# What is required:
Copy the following rows character for character, leaving nothing out.

Item position entries:
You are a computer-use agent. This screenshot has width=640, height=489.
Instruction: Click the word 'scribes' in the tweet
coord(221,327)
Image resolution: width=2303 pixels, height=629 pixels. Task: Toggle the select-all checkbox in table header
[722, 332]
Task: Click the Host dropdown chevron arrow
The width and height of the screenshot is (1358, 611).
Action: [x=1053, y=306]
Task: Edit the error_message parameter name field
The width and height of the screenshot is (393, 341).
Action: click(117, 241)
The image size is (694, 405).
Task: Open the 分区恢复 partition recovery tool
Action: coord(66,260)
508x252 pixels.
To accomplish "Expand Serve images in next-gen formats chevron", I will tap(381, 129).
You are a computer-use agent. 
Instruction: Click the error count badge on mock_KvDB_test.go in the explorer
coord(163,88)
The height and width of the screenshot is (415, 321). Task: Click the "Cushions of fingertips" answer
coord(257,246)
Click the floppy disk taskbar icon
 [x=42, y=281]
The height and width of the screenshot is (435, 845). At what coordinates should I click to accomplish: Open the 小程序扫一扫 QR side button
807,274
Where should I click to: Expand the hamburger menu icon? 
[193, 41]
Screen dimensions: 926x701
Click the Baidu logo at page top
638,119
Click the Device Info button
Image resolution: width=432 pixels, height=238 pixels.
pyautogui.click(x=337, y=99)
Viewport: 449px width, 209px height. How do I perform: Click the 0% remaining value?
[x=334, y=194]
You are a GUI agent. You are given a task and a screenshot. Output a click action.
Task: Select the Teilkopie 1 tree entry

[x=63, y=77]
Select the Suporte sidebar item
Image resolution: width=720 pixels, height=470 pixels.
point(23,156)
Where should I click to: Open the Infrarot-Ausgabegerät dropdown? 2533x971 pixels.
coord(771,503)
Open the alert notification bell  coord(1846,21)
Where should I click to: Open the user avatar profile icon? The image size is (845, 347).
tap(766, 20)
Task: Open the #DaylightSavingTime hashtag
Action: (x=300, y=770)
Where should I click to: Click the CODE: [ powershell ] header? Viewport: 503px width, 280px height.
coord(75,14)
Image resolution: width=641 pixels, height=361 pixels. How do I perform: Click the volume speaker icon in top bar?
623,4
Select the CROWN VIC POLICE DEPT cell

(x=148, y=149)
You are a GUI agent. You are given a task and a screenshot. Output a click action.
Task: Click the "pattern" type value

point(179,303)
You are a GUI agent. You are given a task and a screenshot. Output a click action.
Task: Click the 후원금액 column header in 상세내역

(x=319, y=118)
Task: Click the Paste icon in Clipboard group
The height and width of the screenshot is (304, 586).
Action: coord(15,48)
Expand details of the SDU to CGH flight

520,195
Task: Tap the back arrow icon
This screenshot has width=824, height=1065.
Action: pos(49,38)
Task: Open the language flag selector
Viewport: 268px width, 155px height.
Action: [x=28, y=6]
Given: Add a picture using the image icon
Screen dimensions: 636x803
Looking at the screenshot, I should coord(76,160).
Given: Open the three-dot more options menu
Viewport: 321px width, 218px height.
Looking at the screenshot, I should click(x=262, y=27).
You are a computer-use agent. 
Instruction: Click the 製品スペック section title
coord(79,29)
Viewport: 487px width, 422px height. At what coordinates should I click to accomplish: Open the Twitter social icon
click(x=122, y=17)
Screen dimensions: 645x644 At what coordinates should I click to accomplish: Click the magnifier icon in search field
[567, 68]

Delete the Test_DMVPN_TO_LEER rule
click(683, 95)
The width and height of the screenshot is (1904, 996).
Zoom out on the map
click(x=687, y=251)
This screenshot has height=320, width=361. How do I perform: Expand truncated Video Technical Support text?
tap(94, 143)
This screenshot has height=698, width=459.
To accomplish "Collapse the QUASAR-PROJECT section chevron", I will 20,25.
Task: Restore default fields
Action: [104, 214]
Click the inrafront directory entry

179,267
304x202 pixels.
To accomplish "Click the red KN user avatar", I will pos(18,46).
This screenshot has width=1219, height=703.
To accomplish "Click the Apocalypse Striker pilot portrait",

# Answer to the exercise:
You are a computer-use agent. This screenshot has width=640, height=489.
Instruction: Click the word 'scribes' in the tweet
coord(221,327)
Image resolution: width=2303 pixels, height=629 pixels. Task: Toggle the select-all checkbox in table header
[722, 332]
Task: Click the Host dropdown chevron arrow
The width and height of the screenshot is (1358, 611).
Action: [x=1053, y=306]
Task: Edit the error_message parameter name field
The width and height of the screenshot is (393, 341).
Action: click(117, 241)
The image size is (694, 405).
Task: Open the 分区恢复 partition recovery tool
Action: coord(66,260)
508x252 pixels.
To accomplish "Expand Serve images in next-gen formats chevron", I will tap(381, 129).
You are a computer-use agent. 
Instruction: Click the error count badge on mock_KvDB_test.go in the explorer
coord(163,88)
The height and width of the screenshot is (415, 321). Task: Click the "Cushions of fingertips" answer
coord(257,246)
Click the floppy disk taskbar icon
 [x=42, y=281]
The height and width of the screenshot is (435, 845). At what coordinates should I click to accomplish: Open the 小程序扫一扫 QR side button
807,274
Where should I click to: Expand the hamburger menu icon? 
[193, 41]
Screen dimensions: 926x701
Click the Baidu logo at page top
638,119
Click the Device Info button
Image resolution: width=432 pixels, height=238 pixels.
pyautogui.click(x=337, y=99)
Viewport: 449px width, 209px height. How do I perform: Click the 0% remaining value?
[x=334, y=194]
You are a GUI agent. You are given a task and a screenshot. Output a click action.
Task: Select the Teilkopie 1 tree entry

[x=63, y=77]
Select the Suporte sidebar item
Image resolution: width=720 pixels, height=470 pixels.
point(23,156)
Where should I click to: Open the Infrarot-Ausgabegerät dropdown? 2533x971 pixels.
coord(771,503)
Open the alert notification bell  coord(1846,21)
Where should I click to: Open the user avatar profile icon? The image size is (845, 347).
tap(766, 20)
Task: Open the #DaylightSavingTime hashtag
Action: (x=300, y=770)
Where should I click to: Click the CODE: [ powershell ] header? Viewport: 503px width, 280px height.
coord(75,14)
Image resolution: width=641 pixels, height=361 pixels. How do I perform: Click the volume speaker icon in top bar?
623,4
Select the CROWN VIC POLICE DEPT cell

(x=148, y=149)
You are a GUI agent. You are given a task and a screenshot. Output a click action.
Task: Click the "pattern" type value

point(179,303)
You are a GUI agent. You are given a task and a screenshot. Output a click action.
Task: Click the 후원금액 column header in 상세내역

(x=319, y=118)
Task: Click the Paste icon in Clipboard group
The height and width of the screenshot is (304, 586).
Action: coord(15,48)
Expand details of the SDU to CGH flight

520,195
Task: Tap the back arrow icon
This screenshot has width=824, height=1065.
Action: pos(49,38)
Task: Open the language flag selector
Viewport: 268px width, 155px height.
Action: [x=28, y=6]
Given: Add a picture using the image icon
Screen dimensions: 636x803
Looking at the screenshot, I should coord(76,160).
Given: Open the three-dot more options menu
Viewport: 321px width, 218px height.
Looking at the screenshot, I should click(x=262, y=27).
You are a computer-use agent. 
Instruction: Click the 製品スペック section title
coord(79,29)
Viewport: 487px width, 422px height. At what coordinates should I click to accomplish: Open the Twitter social icon
click(x=122, y=17)
Screen dimensions: 645x644 At what coordinates should I click to accomplish: Click the magnifier icon in search field
[567, 68]

Delete the Test_DMVPN_TO_LEER rule
click(683, 95)
The width and height of the screenshot is (1904, 996).
Zoom out on the map
click(x=687, y=251)
This screenshot has height=320, width=361. How do I perform: Expand truncated Video Technical Support text?
tap(94, 143)
This screenshot has height=698, width=459.
To accomplish "Collapse the QUASAR-PROJECT section chevron", I will 20,25.
Task: Restore default fields
Action: [104, 214]
Click the inrafront directory entry

179,267
304x202 pixels.
To accomplish "Click the red KN user avatar", I will pos(18,46).
This screenshot has width=1219, height=703.
To accomplish "Click the Apocalypse Striker pilot portrait",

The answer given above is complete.